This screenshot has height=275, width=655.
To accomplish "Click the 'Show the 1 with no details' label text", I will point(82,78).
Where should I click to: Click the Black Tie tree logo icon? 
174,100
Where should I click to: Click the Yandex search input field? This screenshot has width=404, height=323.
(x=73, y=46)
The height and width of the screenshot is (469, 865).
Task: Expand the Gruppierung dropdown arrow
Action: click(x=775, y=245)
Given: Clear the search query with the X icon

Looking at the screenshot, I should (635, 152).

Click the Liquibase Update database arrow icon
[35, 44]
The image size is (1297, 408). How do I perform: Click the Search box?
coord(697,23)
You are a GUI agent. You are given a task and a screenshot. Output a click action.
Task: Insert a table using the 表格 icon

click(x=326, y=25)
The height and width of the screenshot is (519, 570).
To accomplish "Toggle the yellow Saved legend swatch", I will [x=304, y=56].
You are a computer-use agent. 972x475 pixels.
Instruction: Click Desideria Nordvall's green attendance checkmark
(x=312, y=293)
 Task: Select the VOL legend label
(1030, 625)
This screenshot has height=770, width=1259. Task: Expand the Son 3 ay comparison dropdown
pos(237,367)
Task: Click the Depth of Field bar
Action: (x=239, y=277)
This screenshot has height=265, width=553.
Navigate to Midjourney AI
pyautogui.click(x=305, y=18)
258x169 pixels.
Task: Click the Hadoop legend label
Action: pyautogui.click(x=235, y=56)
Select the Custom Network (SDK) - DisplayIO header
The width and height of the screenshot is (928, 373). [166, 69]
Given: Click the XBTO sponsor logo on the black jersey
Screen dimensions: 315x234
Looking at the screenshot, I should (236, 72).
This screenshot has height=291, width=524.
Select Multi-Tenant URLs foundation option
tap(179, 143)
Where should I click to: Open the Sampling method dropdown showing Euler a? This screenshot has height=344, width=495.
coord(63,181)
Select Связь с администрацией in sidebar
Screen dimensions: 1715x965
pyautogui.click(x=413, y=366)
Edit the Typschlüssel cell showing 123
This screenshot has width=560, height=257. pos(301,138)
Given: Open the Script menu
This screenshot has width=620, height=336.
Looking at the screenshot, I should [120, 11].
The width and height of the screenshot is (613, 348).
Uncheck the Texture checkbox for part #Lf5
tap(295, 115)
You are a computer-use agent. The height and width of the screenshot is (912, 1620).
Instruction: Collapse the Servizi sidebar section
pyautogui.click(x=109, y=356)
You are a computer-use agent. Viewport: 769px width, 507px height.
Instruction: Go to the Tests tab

· · · · ·

**GIVEN TASK**
Reproduce the whole listing above, replacing "sidebar" with "side panel" everywhere and changing nothing else.

**FULL ANSWER**
This screenshot has height=275, width=655.
To accomplish "Click the 'Show the 1 with no details' label text", I will point(82,78).
Where should I click to: Click the Black Tie tree logo icon? 
174,100
Where should I click to: Click the Yandex search input field? This screenshot has width=404, height=323.
(x=73, y=46)
The height and width of the screenshot is (469, 865).
Task: Expand the Gruppierung dropdown arrow
Action: click(x=775, y=245)
Given: Clear the search query with the X icon

Looking at the screenshot, I should (635, 152).

Click the Liquibase Update database arrow icon
[35, 44]
The image size is (1297, 408). How do I perform: Click the Search box?
coord(697,23)
You are a GUI agent. You are given a task and a screenshot. Output a click action.
Task: Insert a table using the 表格 icon

click(x=326, y=25)
The height and width of the screenshot is (519, 570).
To accomplish "Toggle the yellow Saved legend swatch", I will [x=304, y=56].
You are a computer-use agent. 972x475 pixels.
Instruction: Click Desideria Nordvall's green attendance checkmark
(x=312, y=293)
 Task: Select the VOL legend label
(1030, 625)
This screenshot has height=770, width=1259. Task: Expand the Son 3 ay comparison dropdown
pos(237,367)
Task: Click the Depth of Field bar
Action: (x=239, y=277)
This screenshot has height=265, width=553.
Navigate to Midjourney AI
pyautogui.click(x=305, y=18)
258x169 pixels.
Task: Click the Hadoop legend label
Action: pyautogui.click(x=235, y=56)
Select the Custom Network (SDK) - DisplayIO header
The width and height of the screenshot is (928, 373). [166, 69]
Given: Click the XBTO sponsor logo on the black jersey
Screen dimensions: 315x234
Looking at the screenshot, I should (236, 72).
This screenshot has height=291, width=524.
Select Multi-Tenant URLs foundation option
tap(179, 143)
Where should I click to: Open the Sampling method dropdown showing Euler a? This screenshot has height=344, width=495.
coord(63,181)
Select Связь с администрацией in side panel
Screen dimensions: 1715x965
pyautogui.click(x=413, y=366)
Edit the Typschlüssel cell showing 123
This screenshot has width=560, height=257. pos(301,138)
Given: Open the Script menu
This screenshot has width=620, height=336.
Looking at the screenshot, I should [120, 11].
The width and height of the screenshot is (613, 348).
Uncheck the Texture checkbox for part #Lf5
tap(295, 115)
You are a computer-use agent. The height and width of the screenshot is (912, 1620).
Instruction: Collapse the Servizi side panel section
pyautogui.click(x=109, y=356)
You are a computer-use agent. Viewport: 769px width, 507px height.
Instruction: Go to the Tests tab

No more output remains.